Market Authorization/Registration
An applicant can apply for a new marketing authorization, marketing authorization renewal or a marketing authorization for a variation of an already registered product. The Division of Pharmacy and Medicine then examines the application and sends the relevant files to the laboratories for testing. Thereafter, the product files are sent to a committee of experts who generate an evaluation report. The National Medicine Commission express their opinions on all market authorization requests received, which are consolidated into a report. This report is then sent to the Minister of Health for endorsement.
Inspection
The Pharmacy Inspection Office is responsible for inspections in Senegal. Inspection is required by law and it is a pre-requisite for public and private establishments to receive licensing. The Inspection Office is charged with the inspection of pharmacies, hospital pharmacies, public and private establishments manufacturing, distributing or wholesaling pharmaceutical products, medicine for medical analyzes, drug stores and, in general, all the places where medicines and poisonous substances are prepared, kept, sold or distributed; to oversee the application of laws and regulations in the field of pharmacy and medicine and to deal with related disputes and to organize and participate in the fight against the illicit market in medicines and the illegal practice of pharmacy.
Licensing
There are legal provisions that require importers, wholesalers, distributors, pharmacists and local manufacturers to be licensed. There is also legislation that requires both domestic and international manufacturers to comply with GMP guidelines, and wholesalers and distributors to comply with Good Distribution Practices.
Import Control
Legal provisions exist requiring authorization to import medicines into the country. However, there are no legal provisions that authorize the sampling of imported medication for testing. The imported medicines are also not required to be inspected at the ports of entry.

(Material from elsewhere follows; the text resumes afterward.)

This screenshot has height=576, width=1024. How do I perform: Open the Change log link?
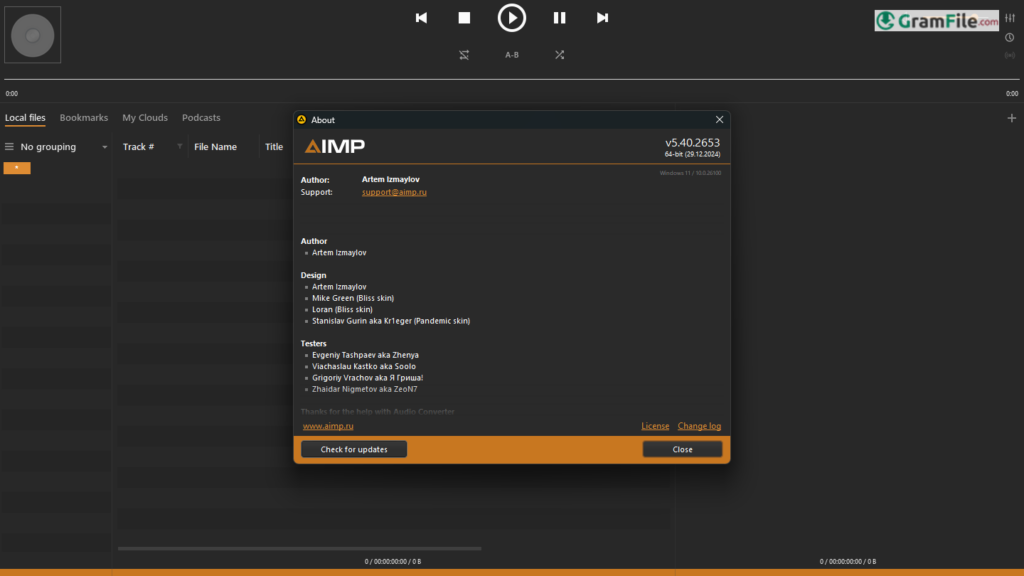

Market and Quality Control
There is a laboratory, which is a part of the NMRA, where medicine samples are tested. The National Laboratory collaborates with the collaborate with the WHO preselection program. Medicines samples are tested for the following reasons:
• For quality monitoring in the public sector (routine sampling in pharmacy stores and health facilities)
• For quality monitoring in private sector (routine sampling in retail outlets)
• When there are complaints or problem reports
• For product registration
• For public procurement prequalification
• For public program products prior to acceptance and/or distribution
• For quality monitoring in the public sector (routine sampling in pharmacy stores and health facilities)
• For quality monitoring in private sector (routine sampling in retail outlets)
• When there are complaints or problem reports
• For product registration
• For public procurement prequalification
• For public program products prior to acceptance and/or distribution
Pharmacovigilance
The National Pharmacovigilance System (SNPV) of Senegal was set up in 1998 by ministerial decree. This system is coordinated by the Directorate of Pharmacy and Medicines. A National Pharmacovigilance Guide can be found on the Division of Pharmacy and Medication website. The document articulates, among other things, general information on pharmacovigilance, the roles and responsibilities of various actors in pharmacovigilance and the pharmacovigilance investigation and monitoring procedure.
Clinical Trials
There is no legislation that requires the regulatory authority to authorize clinical trials. Nevertheless, performing clinical trials requires the approval of a committee of ethics / a review board institutional.
Information Management System
The Division of Pharmacy and Medicine has a website where applicants can download application forms, access guidelines, and get general information about medicines. The DPL answered in the WHO Pharmaceutical Sector Questionnaire that it has an IMS that supports its regulatory processes, however, further information on this system is not given.